If you want works BY an author, put the author's name into the box in the Advanced search and change the dropdown menu to author or use the author tags:
au: to search for works by a specific author
aa: To search by author of a review or full-length article (but not the author of the work being reviewed): aa: (stands for article author). To find reviews or articles by Smith, type: aa: smith
To search by author of a work being reviewed: ra: (reviewed author). To find reviews of original works by Smith, type: ra: smith
Authors' names can vary in the way that they are recorded and cited. Search for a particular author by putting the author's first name or initials and last name in quotation marks: "Shirley Abbott" or with the name reversed, with the last name or surname first, such as "Abbott, Shirley." You may find even more results with the name without the quotation marks, but not all of them will be the right person. Spacing counts. D.H.Lawrence, without a space between the period after the H and Lawrence, gets about six hundred results, but D.H. Lawrence, with the space, gets about eight thousand.

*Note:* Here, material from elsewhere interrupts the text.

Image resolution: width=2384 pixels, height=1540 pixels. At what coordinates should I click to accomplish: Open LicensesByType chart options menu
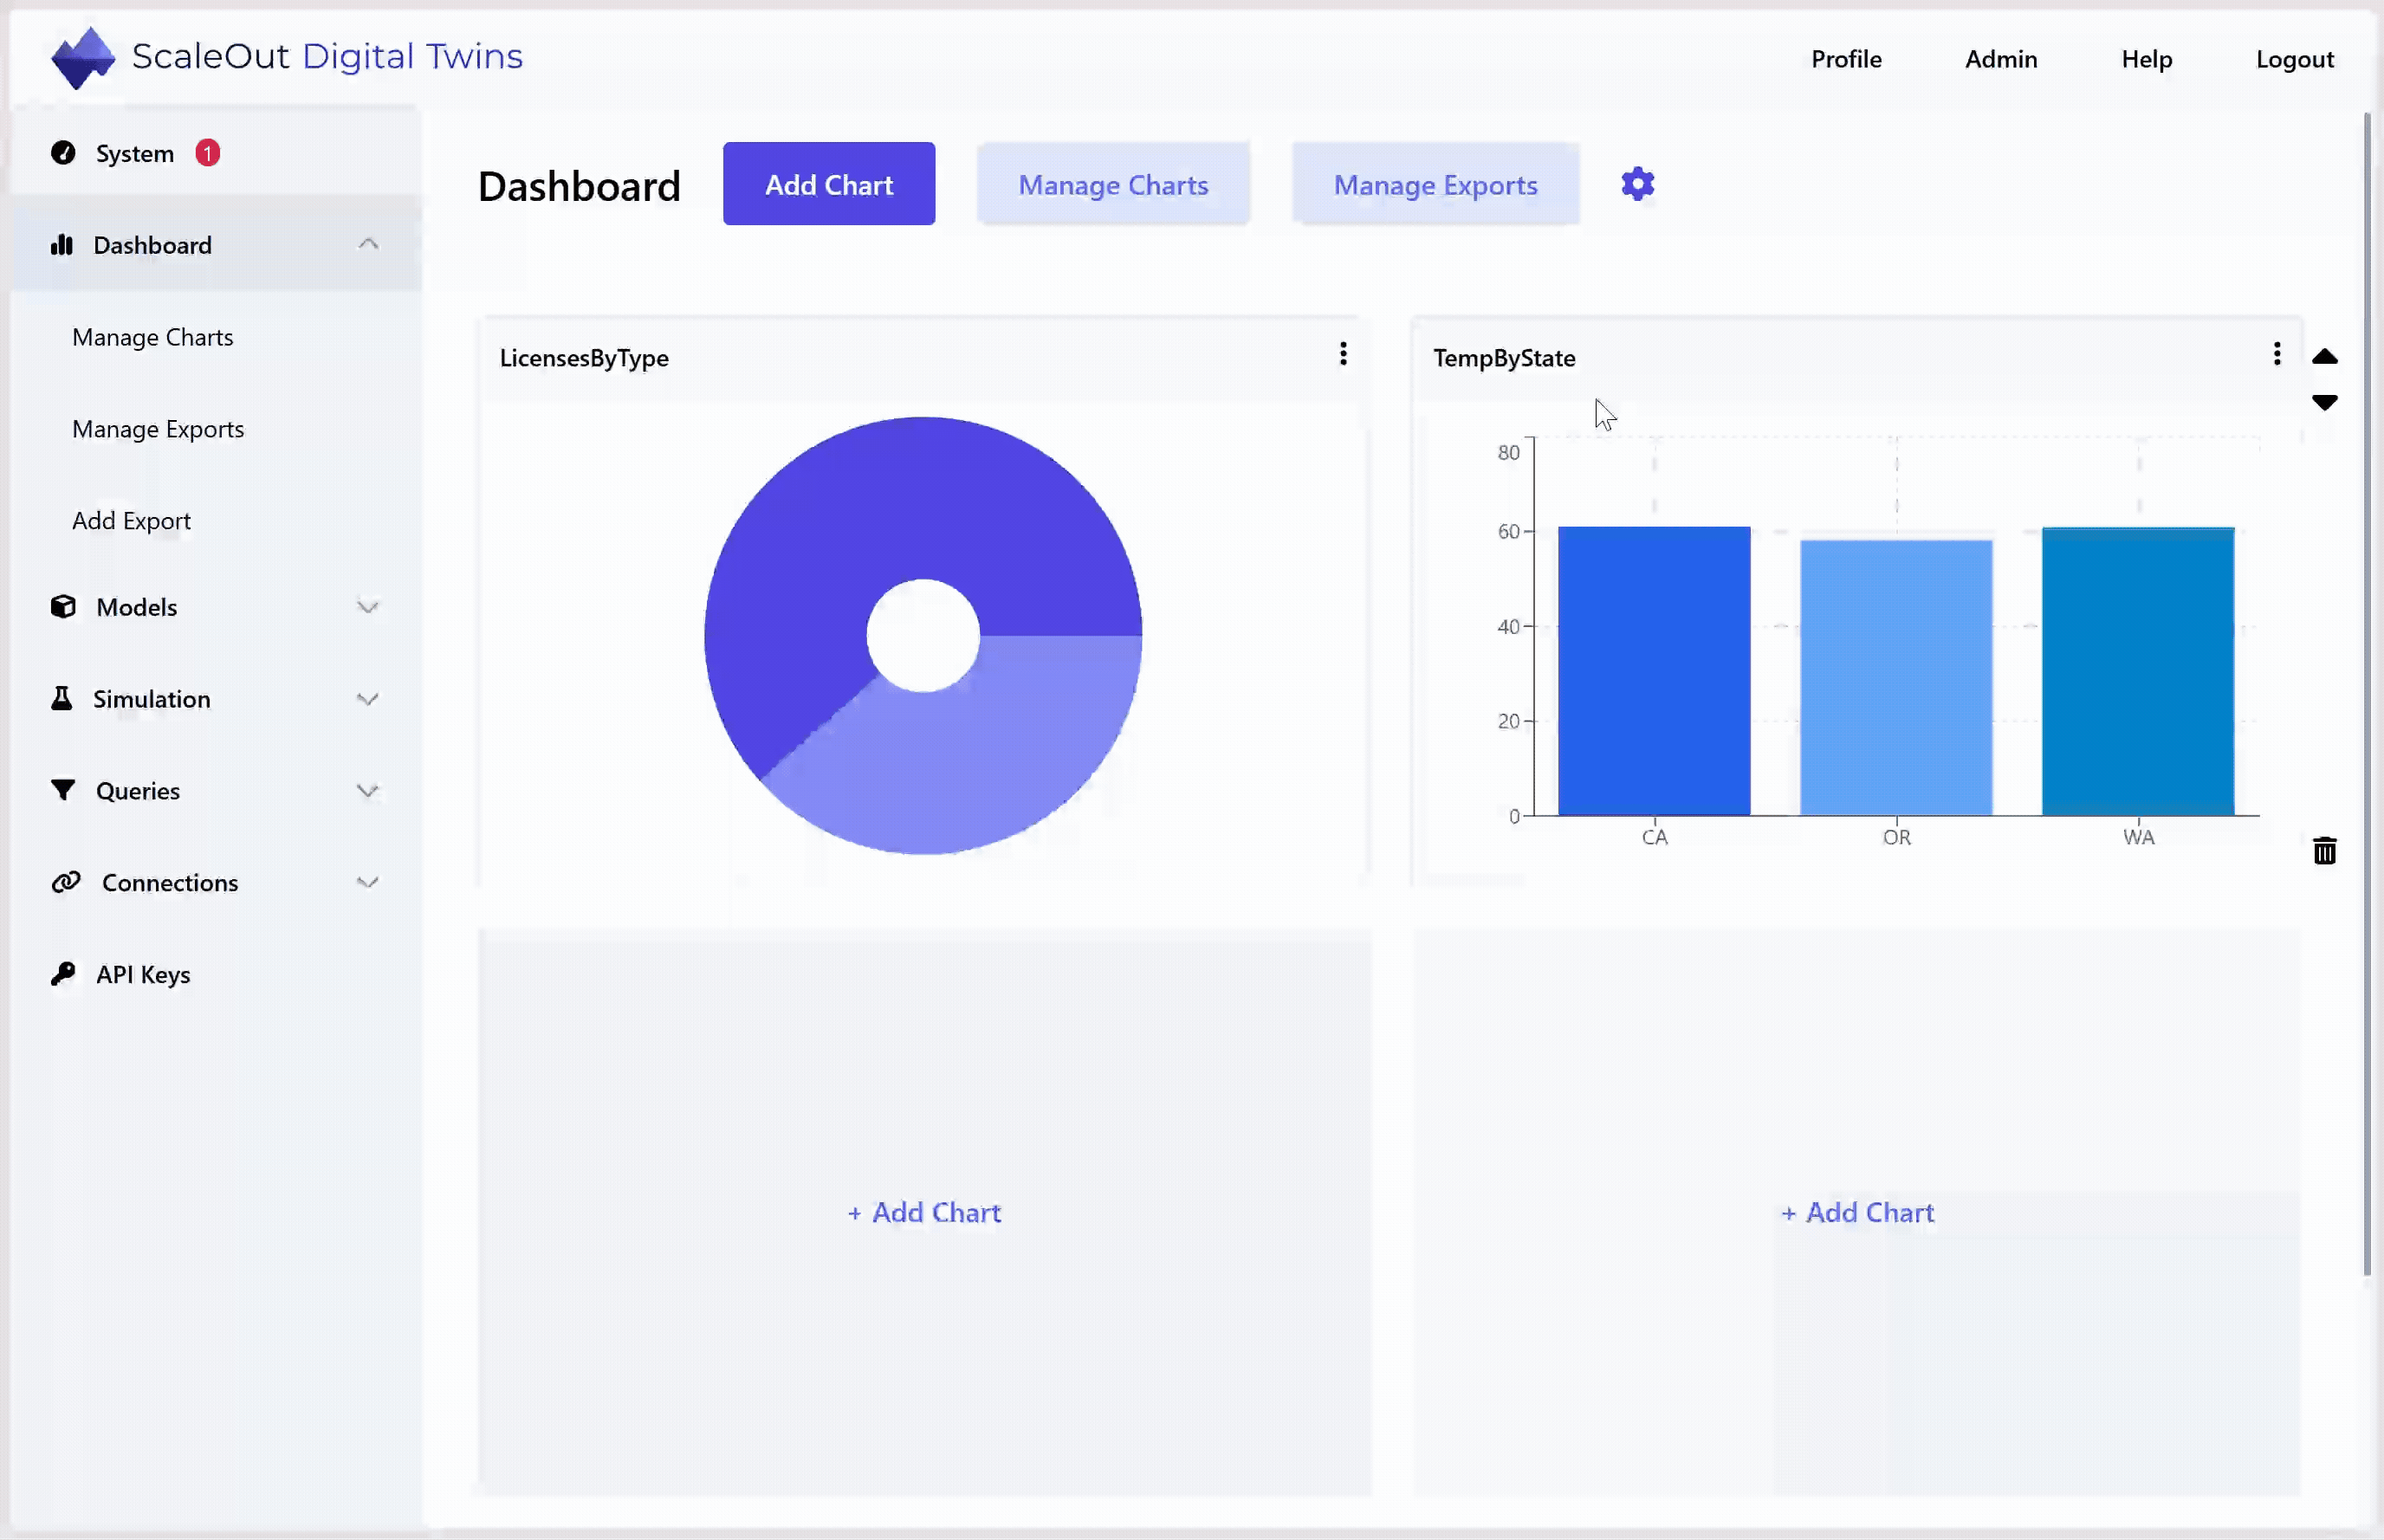1343,354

This will find works by an author with that name and works talking about or citing an author with that name. Be careful. Last names and initials in common can still cause confusion. Even a less common name will usually draw up more than one author's works.
JSTOR will show you what works by a particular author have been cited how many times in JSTOR, as shown in the image below, and as a separate link, in some publications that are visible to Google Scholar. These show in the boxes on the righthand side of the screen in the page view. You must be in the citation view to see these elements. But be cautious--not everything is visible to or searchable by Google, it sometimes treats other elements as names (Jasco, 2008) and it does not do well in distinguishing authors of the same name if the name is common, for example.
Some other databases, including Web of Science, APA PsycINFO, Ebsco Business Source Premier, Communication and Mass Media Complete, Sociological Abstracts, SciFinder and others will allow cited author searches for the journals and conference proceedings that they cover. Depending on what you are seeking, you may be better off looking for cited references in something other than JSTOR.